Der hohe Faservolumengehalt und die optimal verteilte Vorimprägnierung ermöglichen letztendlich die Herstellung von extrem leistungsfähigen Leichtbaukomponenten bei gleichzeitig höchstmöglicher Reproduzierbarkeit. Die exakt abgestimmte Vorimprägnierung bringt indes noch weiteren Nutzen mit sich. So werden Prepregs genau so vorkonditioniert, dass sie bei geringen Temperaturen (-18°C) über mehrere Monate lagerfähig sind aber bei Raumtemperatur den richtigen Zustand für eine einfache und effiziente Verarbeitung aufweisen.

So besitzen diese bei Ausführung des Legeprozesses eine leichte Klebrigkeit, welche eine Anhaftung im Formwerkzeug ermöglicht.  Die Drapierbarkeit des Materials ist im Vergleich mit trockenem Fasermaterial leicht eingeschränkt, wohingegen Zuschnitt und Handling aber deutlich vereinfacht werden. Dies spiegelt sich schließlich auch in einer verbesserten Bauteilqualität wider.

Abbildung 2 Die Prepreg-Zuschnitte werden gemäß vorab definierter Faserausrichtung in die Formwerkzeuge eingelegt.

Wie werden Prepregs hergestellt?

Zur Herstellung von Faserverbundmaterialien werden die einzelnen Fasern eines Materials in mehreren Bündeln (Rovings) zusammengefasst und auf Spulen gewickelt. Ein Roving kann aus bis zu 24.000 einzelnen Fäden bestehen. Jene Rovings können anschließend sowohl direkt zu einem Endprodukt, als auch zu einem Halbzeug verarbeitet werden.

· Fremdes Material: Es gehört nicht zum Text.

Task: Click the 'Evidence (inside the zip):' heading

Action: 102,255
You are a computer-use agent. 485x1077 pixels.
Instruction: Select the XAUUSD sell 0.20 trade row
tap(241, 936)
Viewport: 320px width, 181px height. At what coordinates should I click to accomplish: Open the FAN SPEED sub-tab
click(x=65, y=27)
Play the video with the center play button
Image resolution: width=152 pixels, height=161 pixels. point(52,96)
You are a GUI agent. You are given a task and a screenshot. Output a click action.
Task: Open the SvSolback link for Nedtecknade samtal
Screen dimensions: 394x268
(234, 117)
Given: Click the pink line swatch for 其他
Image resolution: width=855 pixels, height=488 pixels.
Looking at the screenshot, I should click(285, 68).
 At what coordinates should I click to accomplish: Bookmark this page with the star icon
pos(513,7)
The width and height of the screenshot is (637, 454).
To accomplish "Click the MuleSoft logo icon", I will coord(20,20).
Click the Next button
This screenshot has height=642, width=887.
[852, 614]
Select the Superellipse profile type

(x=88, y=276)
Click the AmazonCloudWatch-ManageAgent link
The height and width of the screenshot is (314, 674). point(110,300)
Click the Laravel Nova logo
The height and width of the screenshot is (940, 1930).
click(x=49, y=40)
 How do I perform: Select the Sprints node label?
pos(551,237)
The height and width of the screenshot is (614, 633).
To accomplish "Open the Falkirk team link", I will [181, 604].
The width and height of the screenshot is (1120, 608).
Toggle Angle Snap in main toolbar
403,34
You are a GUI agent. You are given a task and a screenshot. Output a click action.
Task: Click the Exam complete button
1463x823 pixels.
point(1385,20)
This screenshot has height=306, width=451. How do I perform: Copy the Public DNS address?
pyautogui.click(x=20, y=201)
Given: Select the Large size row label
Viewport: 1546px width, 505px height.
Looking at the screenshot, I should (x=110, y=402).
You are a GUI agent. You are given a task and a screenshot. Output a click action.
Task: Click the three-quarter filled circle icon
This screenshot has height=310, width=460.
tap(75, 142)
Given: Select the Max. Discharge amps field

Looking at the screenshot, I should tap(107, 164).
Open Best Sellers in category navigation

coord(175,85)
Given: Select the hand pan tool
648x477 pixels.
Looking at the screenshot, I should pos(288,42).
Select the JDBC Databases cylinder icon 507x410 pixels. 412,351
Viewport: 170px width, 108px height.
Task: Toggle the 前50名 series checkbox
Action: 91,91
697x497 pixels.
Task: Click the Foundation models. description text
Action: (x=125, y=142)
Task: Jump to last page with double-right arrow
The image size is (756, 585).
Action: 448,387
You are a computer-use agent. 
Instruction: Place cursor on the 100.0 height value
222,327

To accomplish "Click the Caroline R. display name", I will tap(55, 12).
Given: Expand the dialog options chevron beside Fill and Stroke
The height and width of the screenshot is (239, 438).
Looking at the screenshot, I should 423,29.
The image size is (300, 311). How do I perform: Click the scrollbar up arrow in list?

Abbildung 3: Aufgerollter Kohlenstofffaser-Roving

 

Bei der Herstellung von vorimprägnierten Halbzeugen, sprich Prepregs, werden die frisch produzierten Faserbündel zusammen mit einer Bindersubstanz zu Gelegen oder Geweben verbunden. Konkret handelt es sich dabei um flächige Textilien. Die Carbonfaser-Bündel werden dabei in unterschiedlichen Winkeln ausgelegt und mithilfe eines Kettfadens nach konkreten, vorab definierten Mustern ausgerichtet. Anschließend werden die verwebten Textilmatten mit einem Harzfilm verpresst oder in einem Harzbad getränkt.

Welche Prepregs gibt es?

Prepregs können sowohl in ihrer Faser-Matrix-Kombination, als auch in ihrem Aufbau unterschiedlich ausgeführt sein. Hinsichtlich ihres Aufbaus werden sie im Zuge ihres Herstellungsprozesses entweder als

  • Unidirektional (UD)-Prepreg-Gelege oder
  • Gewebe-Prepreg produziert.

Prepreg-Gewebe sind durch eine rechtwinkelige Verwebung der Faser charakterisiert. Somit ist die Faserverstärkung orthogonal ausgerichtet. Die Kreuzung der Fasern kann dabei in Form unterschiedlicher Bindungen gestaltet werden. Die häufigsten Bindungsarten sind Leinwand, Körper und Atlas. Gemeinsam mit der Anzahl und Art der eingesetzten Faser bestimmt die Bindung die Eigenschaften eines Gewebe-Prepregs.

Tabelle 1: Darstellung der drei Faserbindungsarten (angelehnt an: R&G Wiki)

 

Im Gegensatz zu Geweben werden bei Gelegen die Fasern nicht miteinander verwebt. Die einzelnen Fasern werden dabei über ein Haftfadengitter oder einen Nähfaden getragen. Die einzelnen Faserstränge sind flach und parallel in eine Richtung ausgerichtet. Dies ermöglicht es, die Fasern genau entsprechend einer Lastrichtung zu platzieren. Wird auch bei Gelegen aufgrund des vorliegenden Lastfalls eine orthogonale Faserverstärkung benötigt, können mehrere UD-Gelege in unterschiedlicher Faserrichtung gestapelt oder in Gewebe-Decklagen eingeschlossen werden.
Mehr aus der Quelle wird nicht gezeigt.